Start of DATA TO EXAMINE

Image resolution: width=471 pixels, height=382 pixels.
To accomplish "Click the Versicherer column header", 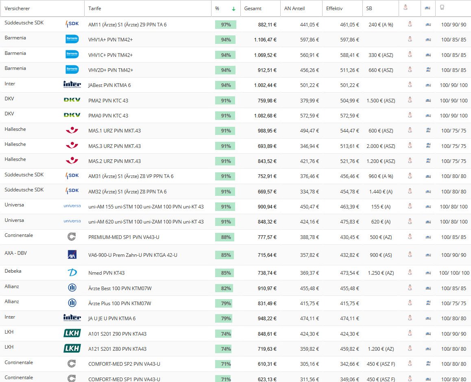I will coord(17,9).
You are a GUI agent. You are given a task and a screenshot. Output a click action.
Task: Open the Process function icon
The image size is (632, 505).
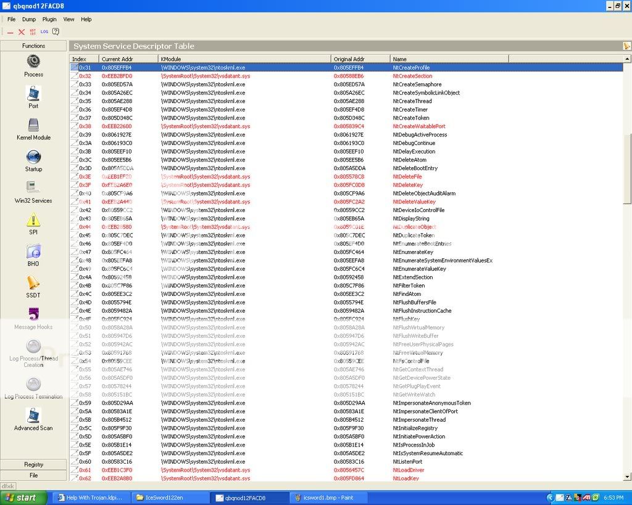pyautogui.click(x=33, y=62)
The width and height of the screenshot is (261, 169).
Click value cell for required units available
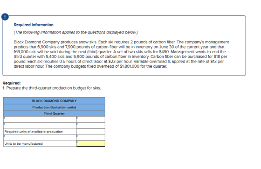91,132
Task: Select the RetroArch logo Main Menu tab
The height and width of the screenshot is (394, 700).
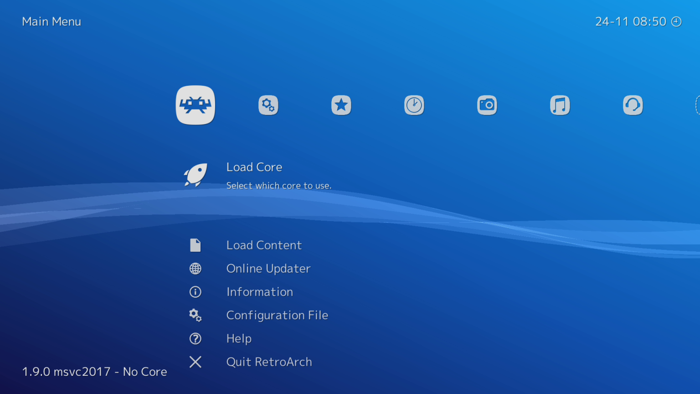Action: point(195,105)
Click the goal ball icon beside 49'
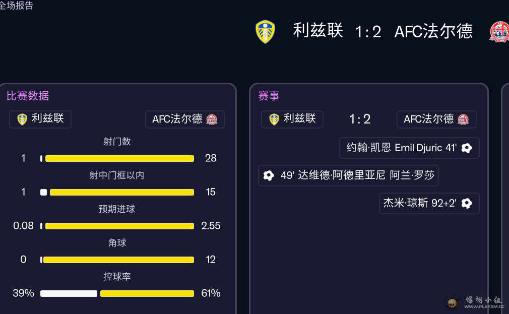 [x=269, y=175]
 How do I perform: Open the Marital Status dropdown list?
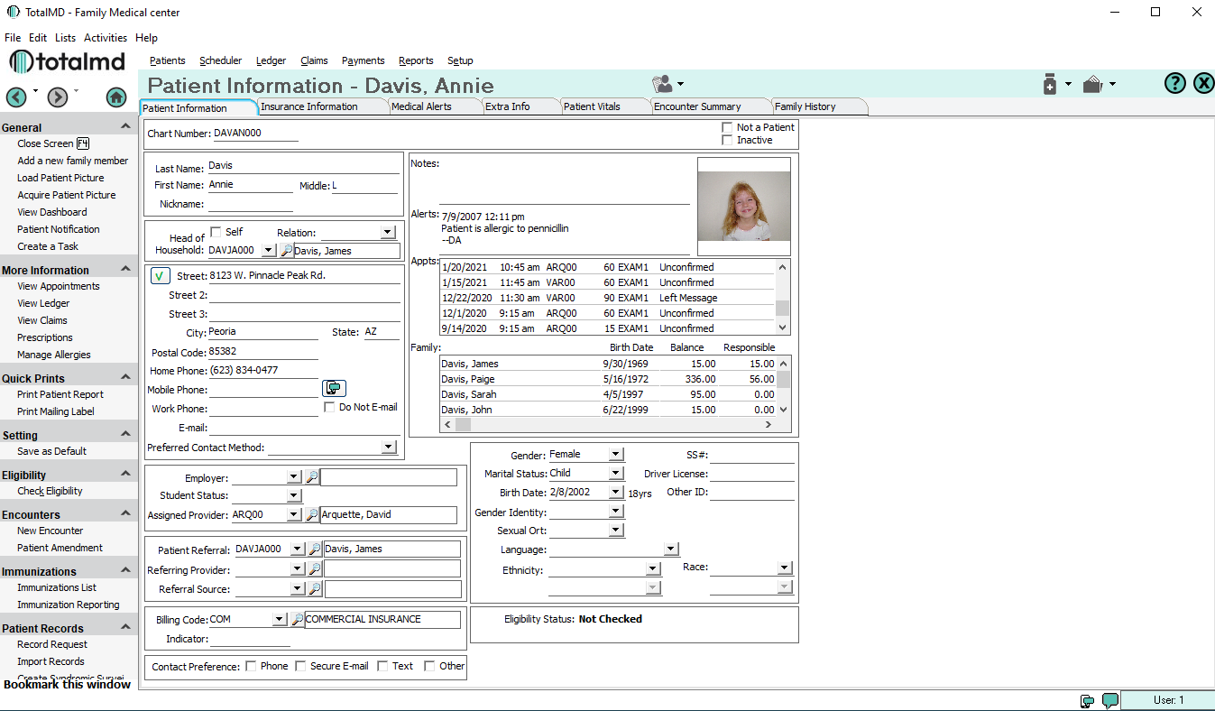[x=616, y=473]
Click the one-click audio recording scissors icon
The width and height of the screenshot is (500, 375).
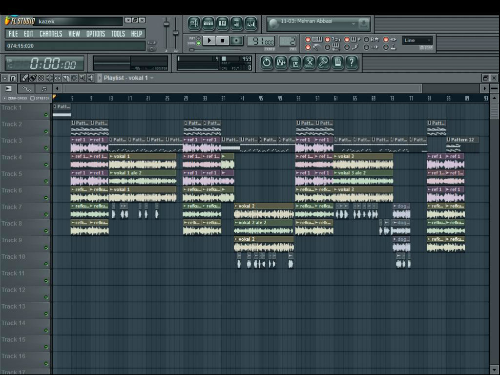click(x=309, y=63)
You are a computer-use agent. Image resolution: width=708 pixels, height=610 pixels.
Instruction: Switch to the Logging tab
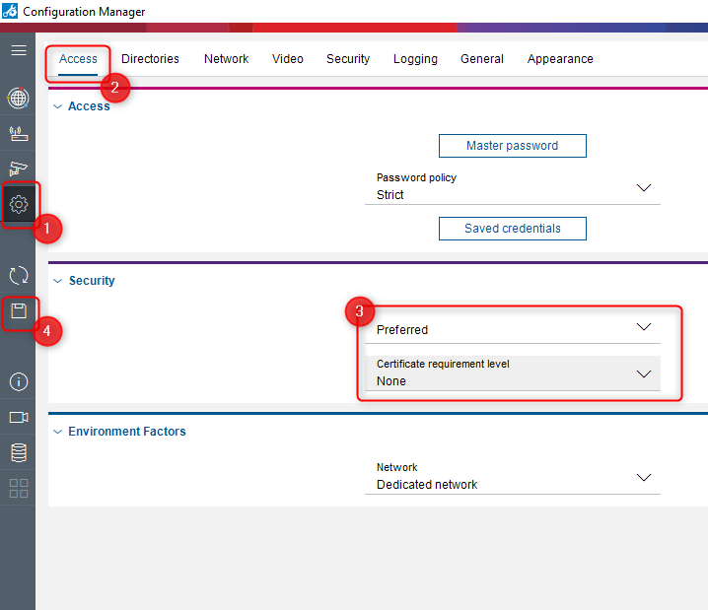415,59
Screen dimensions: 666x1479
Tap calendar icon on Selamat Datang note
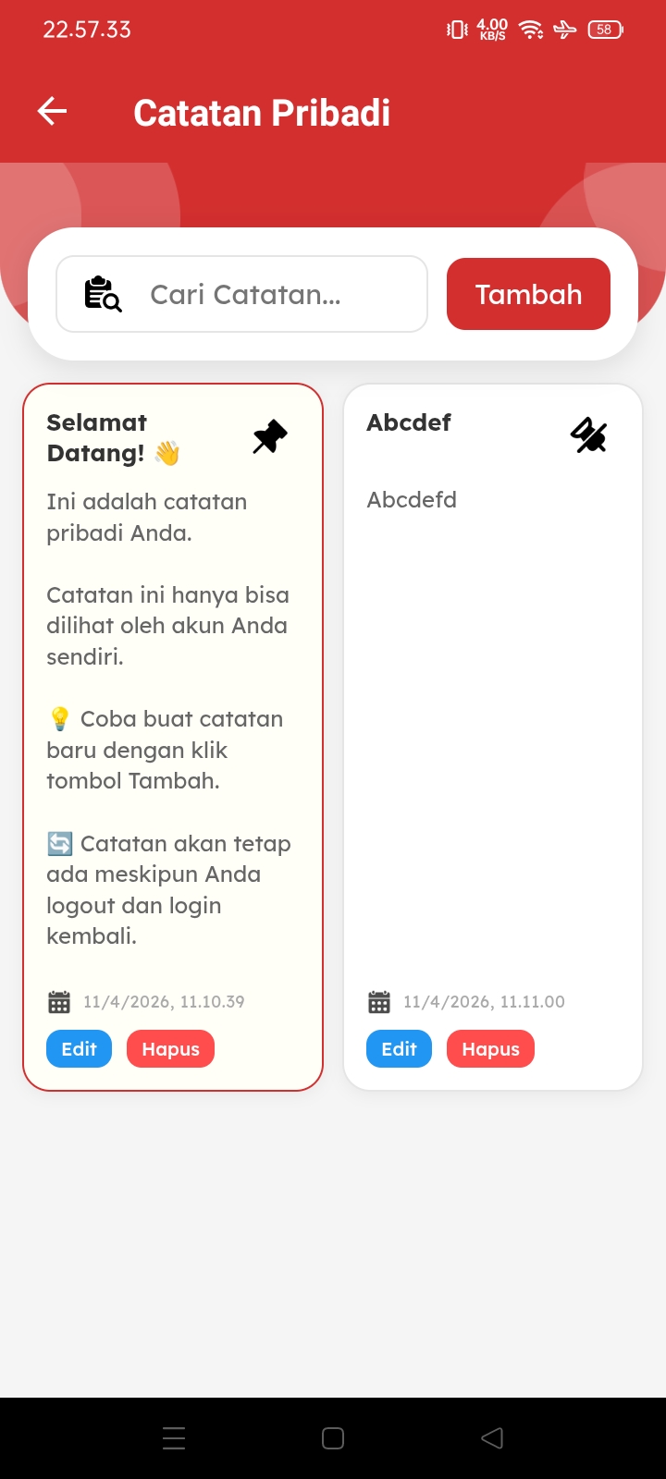click(59, 1002)
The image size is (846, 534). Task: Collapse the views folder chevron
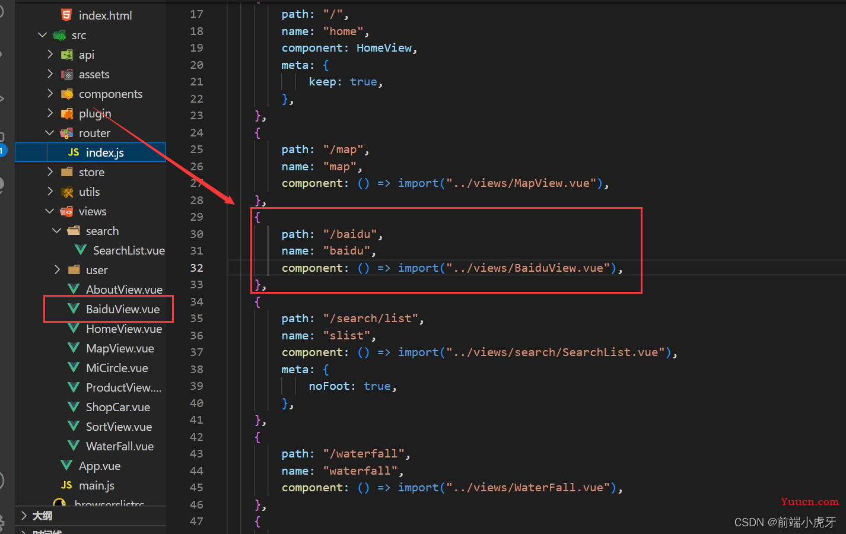pyautogui.click(x=50, y=211)
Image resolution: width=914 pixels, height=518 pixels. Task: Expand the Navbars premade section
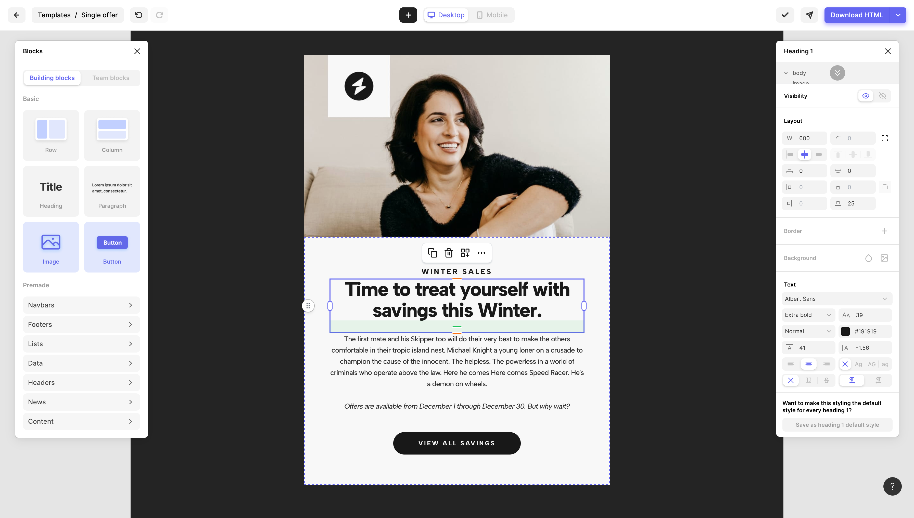[x=82, y=305]
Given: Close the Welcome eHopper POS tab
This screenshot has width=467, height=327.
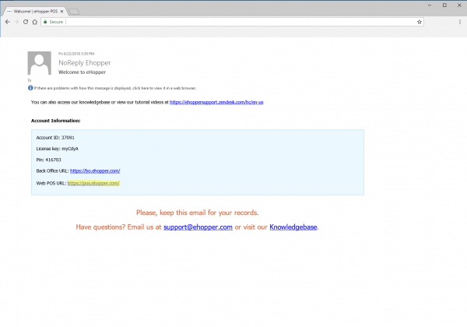Looking at the screenshot, I should (x=62, y=11).
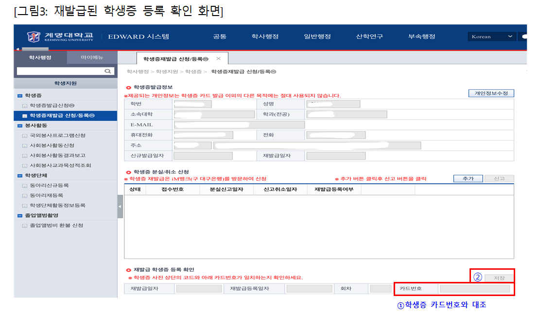539x314 pixels.
Task: Collapse the 봉사활동 tree section
Action: (19, 125)
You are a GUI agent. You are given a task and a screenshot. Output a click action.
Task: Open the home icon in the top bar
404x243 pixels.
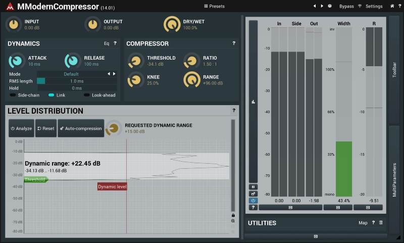tap(392, 6)
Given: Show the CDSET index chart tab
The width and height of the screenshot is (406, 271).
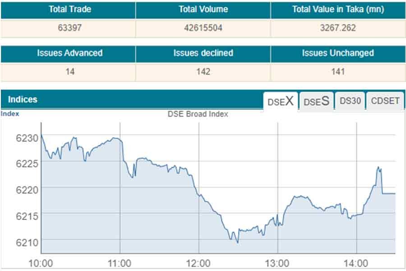Looking at the screenshot, I should [385, 101].
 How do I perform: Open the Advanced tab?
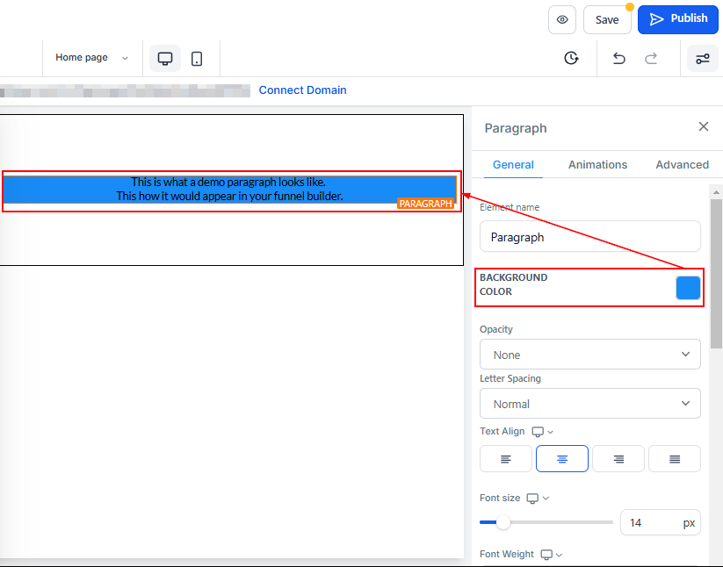click(x=682, y=164)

End of DATA TO EXAMINE

▸ **WHAT IS EXPECTED**
Print the lines from the one holding "Click the goal ball icon beside 49'" through the last line of the records, word for word, and omit the pictures.

▸ **THE ANSWER**
Click the goal ball icon beside 49'
 [x=269, y=175]
 How do I perform: Open the Marital Status dropdown list?
[x=616, y=473]
Click the one-click audio recording scissors icon
The width and height of the screenshot is (500, 375).
click(x=309, y=63)
You are a computer-use agent. Image resolution: width=708 pixels, height=610 pixels.
Instruction: Switch to the Logging tab
415,59
Screen dimensions: 666x1479
Tap calendar icon on Selamat Datang note
click(59, 1002)
The image size is (846, 534). Task: Collapse the views folder chevron
pyautogui.click(x=50, y=211)
Image resolution: width=914 pixels, height=518 pixels. Task: Expand the Navbars premade section
[x=82, y=305]
Given: Close the Welcome eHopper POS tab
This screenshot has width=467, height=327.
Looking at the screenshot, I should (x=62, y=11).
539x314 pixels.
Task: Collapse the 봉사활동 tree section
Action: (19, 125)
You are a GUI agent. You are given a task and a screenshot. Output a click action.
Task: Open the home icon in the top bar
404x243 pixels.
tap(392, 6)
Given: Show the CDSET index chart tab
The width and height of the screenshot is (406, 271).
Looking at the screenshot, I should [385, 101].
 How do I perform: Open the Advanced tab?
click(x=682, y=164)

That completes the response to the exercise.